» **Quoted passage**
----------

This paper is concerned with H∞ control problem for flexible spacecraft with disturbance and time-varying control input delay. By constructing an augmented Lyapunov functional with slack variables, a new delay-dependent state feedback controller is obtained in terms of linear inequality matrix. These slack variables can make the design more flexible, and the resultant design also can guarantee the asymptotic stability and H∞ attenuation level of closed-loop system. The effectiveness of the proposed design method is illustrated via a numerical example.

1. Introduction

High-precision attitude control for flexible spacecrafts is a difficult problem in communication, navigation and remote sensing, and so forth. It is because modern spacecrafts often employs large, complex, and lightweight structures such as solar arrays in order to achieve the increased functionality at a reduced launch cost and also provide sustainable energy during space flight [1–4]. Consequently, the complex space structure may lead to the decreased rigidity and low frequency elastic modes. The dynamic model of a flexible spacecraft usually includes the interaction between the rigid and elastic modes [5, 6]. During the control of the rigid body attitude, the unwanted excitation of the flexible modes, together with other external disturbances, measurement, and actuator error, may degrade the performance of attitude control systems (ACSs). Meanwhile, the spacecraft commonly operates in the presence of various disturbances, including gravitational torque, aerodynamic torque, radiation torque, and other environmental and nonenvironmental torques. The problem of disturbance rejection is particularly pronounced in the case of low-earth-orbiting satellites that operate in altitude ranges where their dynamics are substantially affected by most of the disturbances mentioned above [7, 8]. In the face of disturbance and uncertainty, H∞ methods are ideally suited for yielding a good performance of flexible spacecrafts. H∞ control has been used in attitude control systems design in [9, 10] where external disturbance and model uncertainty are considered. An H∞ multiobjective controller based on the linear matrix inequality (LMI) framework is designed for flexible spacecraft in [11].

----------

» **Records for the task**

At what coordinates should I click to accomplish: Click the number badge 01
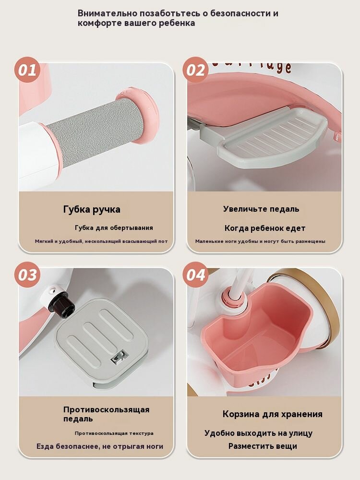(x=27, y=70)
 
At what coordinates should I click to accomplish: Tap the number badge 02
(x=196, y=70)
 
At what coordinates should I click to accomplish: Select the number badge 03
(x=27, y=275)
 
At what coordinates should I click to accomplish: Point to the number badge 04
(x=196, y=275)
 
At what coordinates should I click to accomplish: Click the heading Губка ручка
(x=92, y=210)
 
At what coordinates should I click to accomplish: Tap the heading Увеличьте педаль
(x=261, y=209)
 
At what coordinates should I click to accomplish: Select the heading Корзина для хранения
(x=273, y=414)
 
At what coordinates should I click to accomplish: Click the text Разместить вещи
(x=263, y=446)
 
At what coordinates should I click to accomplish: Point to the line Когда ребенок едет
(x=265, y=228)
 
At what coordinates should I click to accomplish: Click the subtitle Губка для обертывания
(x=114, y=228)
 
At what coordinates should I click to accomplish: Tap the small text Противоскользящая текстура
(x=114, y=433)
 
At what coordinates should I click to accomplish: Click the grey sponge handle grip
(x=96, y=130)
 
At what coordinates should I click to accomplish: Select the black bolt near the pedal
(x=62, y=301)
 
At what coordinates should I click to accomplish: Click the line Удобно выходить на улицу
(x=259, y=433)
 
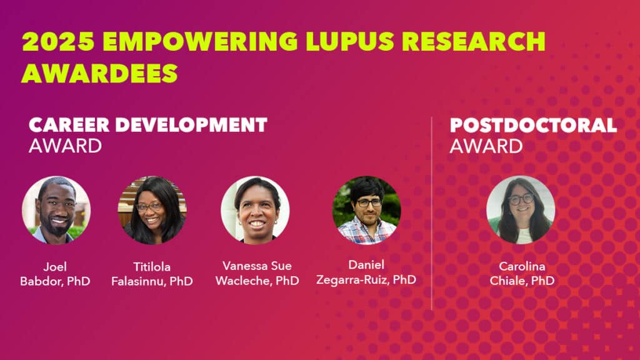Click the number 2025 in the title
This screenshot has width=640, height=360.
(56, 41)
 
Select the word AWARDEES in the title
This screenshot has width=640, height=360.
(100, 72)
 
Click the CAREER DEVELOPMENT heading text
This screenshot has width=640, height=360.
(148, 124)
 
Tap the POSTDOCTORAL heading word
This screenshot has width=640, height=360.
(533, 124)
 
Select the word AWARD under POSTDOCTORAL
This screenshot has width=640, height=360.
(486, 146)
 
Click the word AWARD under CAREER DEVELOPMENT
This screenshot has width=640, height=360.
(65, 146)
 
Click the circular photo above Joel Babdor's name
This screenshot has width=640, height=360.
(56, 210)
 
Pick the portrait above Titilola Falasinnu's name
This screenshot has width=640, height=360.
(152, 210)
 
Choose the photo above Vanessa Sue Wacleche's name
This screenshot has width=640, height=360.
(255, 210)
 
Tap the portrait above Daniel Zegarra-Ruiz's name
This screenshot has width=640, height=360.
(366, 210)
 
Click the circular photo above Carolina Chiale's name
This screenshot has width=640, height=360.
(521, 210)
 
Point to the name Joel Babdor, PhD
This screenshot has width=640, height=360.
(54, 274)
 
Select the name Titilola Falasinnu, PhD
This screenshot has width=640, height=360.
(152, 274)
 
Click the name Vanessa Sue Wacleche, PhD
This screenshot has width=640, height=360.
(257, 274)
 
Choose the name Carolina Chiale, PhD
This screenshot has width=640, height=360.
(521, 273)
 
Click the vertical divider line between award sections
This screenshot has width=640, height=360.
(432, 212)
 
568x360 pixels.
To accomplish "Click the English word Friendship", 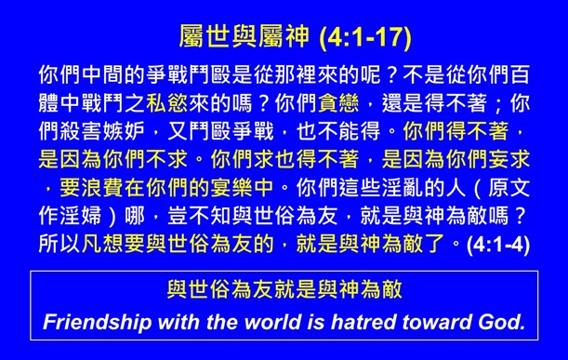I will (x=99, y=323).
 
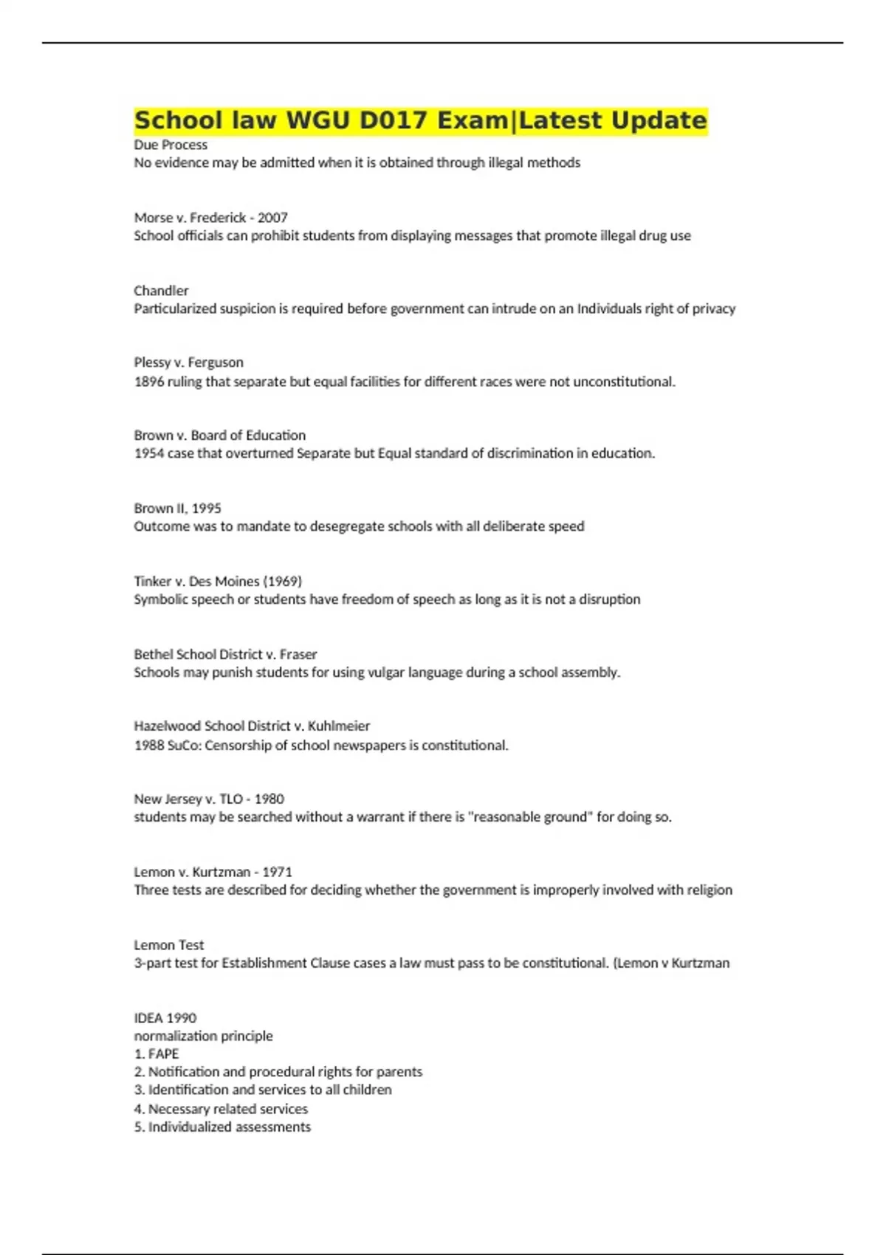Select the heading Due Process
tap(171, 145)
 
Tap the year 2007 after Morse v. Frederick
tap(272, 218)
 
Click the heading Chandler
tap(161, 291)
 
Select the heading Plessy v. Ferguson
tap(188, 362)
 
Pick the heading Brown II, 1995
tap(177, 508)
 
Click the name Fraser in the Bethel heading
tap(298, 654)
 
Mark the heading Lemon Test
tap(168, 945)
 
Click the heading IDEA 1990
tap(165, 1018)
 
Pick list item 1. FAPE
tap(156, 1054)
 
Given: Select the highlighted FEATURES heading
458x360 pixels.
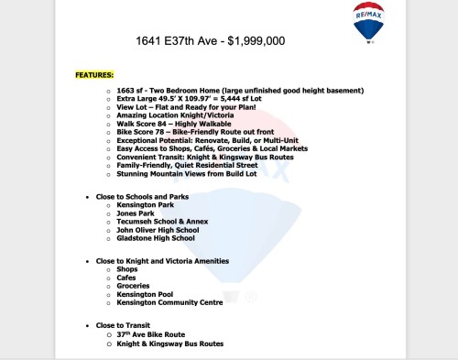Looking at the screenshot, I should [95, 74].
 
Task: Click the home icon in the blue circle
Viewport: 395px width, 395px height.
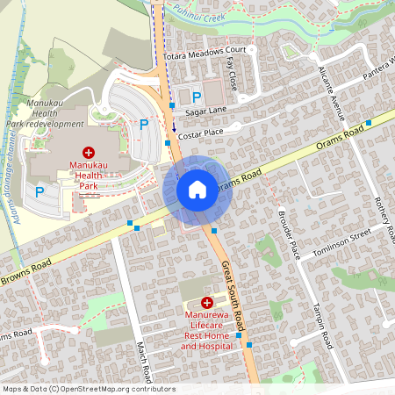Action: [198, 190]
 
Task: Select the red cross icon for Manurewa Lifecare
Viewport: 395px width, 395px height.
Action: [207, 302]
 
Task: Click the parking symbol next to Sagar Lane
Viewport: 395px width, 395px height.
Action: [197, 97]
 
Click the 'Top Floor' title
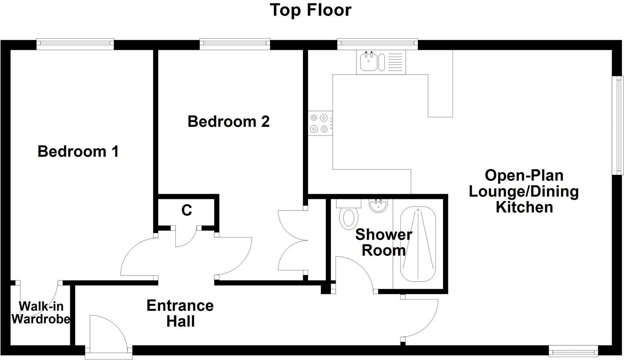[x=311, y=10]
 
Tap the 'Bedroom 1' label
[x=78, y=151]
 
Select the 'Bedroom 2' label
[x=228, y=121]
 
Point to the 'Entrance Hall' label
[x=180, y=313]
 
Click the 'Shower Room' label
[x=384, y=243]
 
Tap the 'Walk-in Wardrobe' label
[x=41, y=312]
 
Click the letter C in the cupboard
[x=186, y=210]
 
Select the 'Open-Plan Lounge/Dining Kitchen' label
[x=524, y=191]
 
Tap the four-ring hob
[x=320, y=123]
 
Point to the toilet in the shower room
[x=349, y=216]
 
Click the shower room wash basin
[x=378, y=206]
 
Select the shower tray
[x=418, y=244]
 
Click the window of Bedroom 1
[x=75, y=44]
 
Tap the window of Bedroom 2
[x=235, y=44]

----------

» **Tasks to perform**
A. Do the following statements agree with the passage on flexible spacecraft control? Give yes or no for each, with the deciding words of the passage quoted. (i) The effectiveness of the proposed design method is illustrated via a numerical example. (ii) Modern spacecraft often use small, heavy structures. (iii) The problem of disturbance rejection is particularly pronounced for geostationary satellites.
B. Rewrite the entries from their start up to and including the line with "(x=92, y=210)", switching "number badge" to "counter badge" and leaving everything else unchanged. Leave the pictures out.

» **Solutions to the tasks**
A.
(i) Yes: "The effectiveness of the proposed design method is illustrated via a numerical example."
(ii) No: "modern spacecrafts often employs large, complex, and lightweight structures such as solar arrays"
(iii) No: "The problem of disturbance rejection is particularly pronounced in the case of low-earth-orbiting satellites"

B.
At what coordinates should I click to accomplish: Click the counter badge 01
(x=27, y=70)
 
At what coordinates should I click to accomplish: Tap the counter badge 02
(x=196, y=70)
 
At what coordinates should I click to accomplish: Select the counter badge 03
(x=27, y=275)
 
At what coordinates should I click to accomplish: Point to the counter badge 04
(x=196, y=275)
 
At what coordinates should I click to accomplish: Click the heading Губка ручка
(x=92, y=210)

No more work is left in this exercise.